We have a utility based agent. Its goal is to win as many games as possible to maximize its profit. To this end, it takes the information mentioned above as its parameters and, using the data we train it on, decides which course of action is most optimal to proceed towards this goal. Specifically, it analyzes traits we mentioned in the Performance Measure section and seeks to minimize or maximize them in order to achieve this goal. To elaborate:

  • We want to increase average value of its hand, but not over 20 - in other words, balance the value of our hands
  • We want to increase the win-to-loss ratio in units of dollars against the dealer
  • We want to minimize probability of a bust
  • We want to maximize number of rounds won based on proximity to 21

PEAS Analysis

Our agent simulates a Vegas Triple Attack Blackjack Switch (VTABS) player with the goal of maximizing money won in the game while minimizing busting. We innovate on the regular game of Blackjack by combining it with Triple Attack and Blackjack Switch. By leveraging strategic decision-making, our model aims to improve blackjack play by balancing risk and reward while operating under uncertainty. Its success is measured through statistical performance metrics that assess its efficiency and effectiveness in achieving optimal outcomes.

Features of Triple Attack

  • Players may make three bets:
    • One initial bet (First Attack)
    • Another bet after the first card is dealt (Second Attack)
    • And a third and final bet after the second card is dealt (Third Attack).

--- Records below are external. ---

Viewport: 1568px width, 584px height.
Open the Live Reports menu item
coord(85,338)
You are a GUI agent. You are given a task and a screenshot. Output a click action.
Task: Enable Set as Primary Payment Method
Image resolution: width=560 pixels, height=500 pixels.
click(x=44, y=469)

Features of Blackjack Switch

  • Players are dealt two hands (normal Blackjack uses one hand: a starting set of 2 cards)
  • After seeing their cards, players can swap the second card of each hand to optimize their chances of winning Our agent doesn't necessarily compete against another player - instead, its performance is described below:

Performance Measure

Our agent's performance is based on several key metrics, including the average value of its hand, win-to-loss ratio in units of dollars against the dealer, probability of avoiding a bust, and the number of rounds won based on proximity to 21.

Environment

The blackjack environment in which our agent operates is partially observable, as the player has no knowledge of the deck's composition. It is also stochastic, given that drawing a card introduces randomness, and sequential, since each decision affects future actions. Additionally, the environment is static, meaning the rules remain unchanged, discrete, as there are limited actions, and single-agent, focusing solely on the player's decision-making process.

Actuators

Our agent can perform five distinct actions:

  1. "Hit" - draw a card
  2. "Stand" - end its turn
  3. "Split" - when dealt two identical cards
  4. "Bet" - once before the round starts, once more after they see their first card and a final time after they see the dealer’s first card
  5. "Swap" - each player gets two hands and can swap the second card between them In practice, this will be done by returning a string with the action it will take.

Sensors

The actions above are chosen based on information from our agent's sensors, which include only the cards in the player's hand and the dealer’s face up card. In practice, we will simulate this by passing in this information as parameters to our agent.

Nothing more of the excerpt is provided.